Невесты успели приодеться, расселись на бревнышках у пруда. Сидели, хихикали.
Степа сразу увидел Аньку. Не спрашивая, понял, что это она. Анька та устроилась с двумя подружками чуть в стороне от всех. Над лесом вставала луна. В темноте сияли большие Анькины глаза. Светлая полоса легла на ее колени и лениво сложенные руки. Они сидела молча, но по тому, как наклонялись к ней подружки, как она выслушивала их шепот, сразу было ясно, цену себе Анька очень даже хорошо понимает. Первая девка — это чин!
Степу усадили в самый центр. Для гармониста всегда лучшее место. Заказали кадриль.
Как только начались танцы, подошли молодые бабы и женатые парни. Сами не танцевали, если только шутя, баба с бабой и в сторонке. Стояли тихо, посмеивались, лузгали семечки. Хорошо играет пастушок, старается.

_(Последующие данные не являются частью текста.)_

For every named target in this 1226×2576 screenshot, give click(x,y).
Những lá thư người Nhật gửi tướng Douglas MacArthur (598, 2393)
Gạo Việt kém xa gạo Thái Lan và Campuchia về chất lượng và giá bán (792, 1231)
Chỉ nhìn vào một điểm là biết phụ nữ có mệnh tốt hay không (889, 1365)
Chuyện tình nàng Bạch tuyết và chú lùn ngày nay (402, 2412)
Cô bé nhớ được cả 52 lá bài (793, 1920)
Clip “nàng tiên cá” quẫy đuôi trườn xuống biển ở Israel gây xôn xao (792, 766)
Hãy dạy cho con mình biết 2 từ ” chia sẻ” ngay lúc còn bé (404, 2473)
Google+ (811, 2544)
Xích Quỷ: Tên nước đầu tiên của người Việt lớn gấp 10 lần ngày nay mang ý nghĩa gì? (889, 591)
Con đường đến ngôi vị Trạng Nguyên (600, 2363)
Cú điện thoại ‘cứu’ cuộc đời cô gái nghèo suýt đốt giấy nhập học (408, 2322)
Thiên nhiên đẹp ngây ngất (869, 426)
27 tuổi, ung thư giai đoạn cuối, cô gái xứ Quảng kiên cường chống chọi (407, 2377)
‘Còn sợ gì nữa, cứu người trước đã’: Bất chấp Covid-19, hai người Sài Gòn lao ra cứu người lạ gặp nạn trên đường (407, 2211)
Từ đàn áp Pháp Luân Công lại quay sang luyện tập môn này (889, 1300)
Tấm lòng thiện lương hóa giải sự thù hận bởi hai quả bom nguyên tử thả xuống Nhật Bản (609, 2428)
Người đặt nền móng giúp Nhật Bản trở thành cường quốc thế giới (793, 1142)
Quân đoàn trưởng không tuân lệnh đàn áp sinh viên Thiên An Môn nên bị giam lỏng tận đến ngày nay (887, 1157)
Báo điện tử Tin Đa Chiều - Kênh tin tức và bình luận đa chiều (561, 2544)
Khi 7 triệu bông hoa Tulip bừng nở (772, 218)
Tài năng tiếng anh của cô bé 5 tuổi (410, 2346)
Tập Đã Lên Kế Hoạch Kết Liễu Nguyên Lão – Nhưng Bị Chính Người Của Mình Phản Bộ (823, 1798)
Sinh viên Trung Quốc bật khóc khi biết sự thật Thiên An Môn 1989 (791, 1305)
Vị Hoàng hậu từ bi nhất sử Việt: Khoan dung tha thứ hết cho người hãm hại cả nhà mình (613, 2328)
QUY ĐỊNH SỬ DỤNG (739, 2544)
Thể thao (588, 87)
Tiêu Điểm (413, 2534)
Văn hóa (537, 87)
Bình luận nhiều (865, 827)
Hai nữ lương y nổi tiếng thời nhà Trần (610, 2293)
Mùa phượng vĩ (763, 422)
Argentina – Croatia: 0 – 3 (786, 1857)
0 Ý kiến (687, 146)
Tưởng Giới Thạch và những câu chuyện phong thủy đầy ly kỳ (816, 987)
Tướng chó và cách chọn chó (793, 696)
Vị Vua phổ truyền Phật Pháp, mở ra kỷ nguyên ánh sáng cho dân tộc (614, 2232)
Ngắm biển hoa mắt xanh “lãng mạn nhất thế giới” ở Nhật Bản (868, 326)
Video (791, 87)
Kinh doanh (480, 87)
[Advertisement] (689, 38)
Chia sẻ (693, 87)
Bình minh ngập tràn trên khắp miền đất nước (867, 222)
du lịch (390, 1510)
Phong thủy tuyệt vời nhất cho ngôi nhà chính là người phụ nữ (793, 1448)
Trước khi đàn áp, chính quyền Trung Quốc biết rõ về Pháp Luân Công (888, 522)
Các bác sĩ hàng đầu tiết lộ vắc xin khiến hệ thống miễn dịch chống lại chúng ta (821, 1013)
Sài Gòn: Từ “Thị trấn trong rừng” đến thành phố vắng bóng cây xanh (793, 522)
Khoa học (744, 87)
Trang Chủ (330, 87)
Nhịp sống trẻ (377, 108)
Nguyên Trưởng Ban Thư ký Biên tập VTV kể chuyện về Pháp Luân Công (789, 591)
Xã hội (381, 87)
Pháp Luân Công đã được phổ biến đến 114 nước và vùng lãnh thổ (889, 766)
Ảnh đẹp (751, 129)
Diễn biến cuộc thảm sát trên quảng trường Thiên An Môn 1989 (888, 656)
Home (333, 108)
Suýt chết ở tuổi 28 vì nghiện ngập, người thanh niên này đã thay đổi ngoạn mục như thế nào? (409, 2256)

Натанцевавшись, начали расходиться парочками. Накрывали девушек пиджаками, рассаживались по крылечкам, кто где. Беседовали. Прутиком чертили землю.
Красавицу Аньку никто не выбрал. Наверное, Иван большую работу провел. Подруг увели, а она осталась одна и как-то даже забеспокоилась: что случилось?
Они оказались вдвоем, Анька и Степа.
— Хотите я вам вальс сыграю? — предложил, подсаживаясь ближе.
— Ну, сыграй. Послушаю.
Голос у Аньки был грустный, и Степа, кроме «Дунайских волн», сыграл еще «Цыпленка жареного»: «Цыпленок жареный, цыпленок пареный, пошел по Невскому гулять» — но без аккомпанемента, потому что еще как следует не разучил.
— Нравится?
— Как вам сказать... Музыка...
Рядом в пруду ходила большая сонная рыба. Все никак не могла успокоиться, плюхала хвостом, ныряла на глубину в холод и снова поднималась наверх. В Усадьбах давно спали. Шумели леса кругом, ворочались на насестах куры.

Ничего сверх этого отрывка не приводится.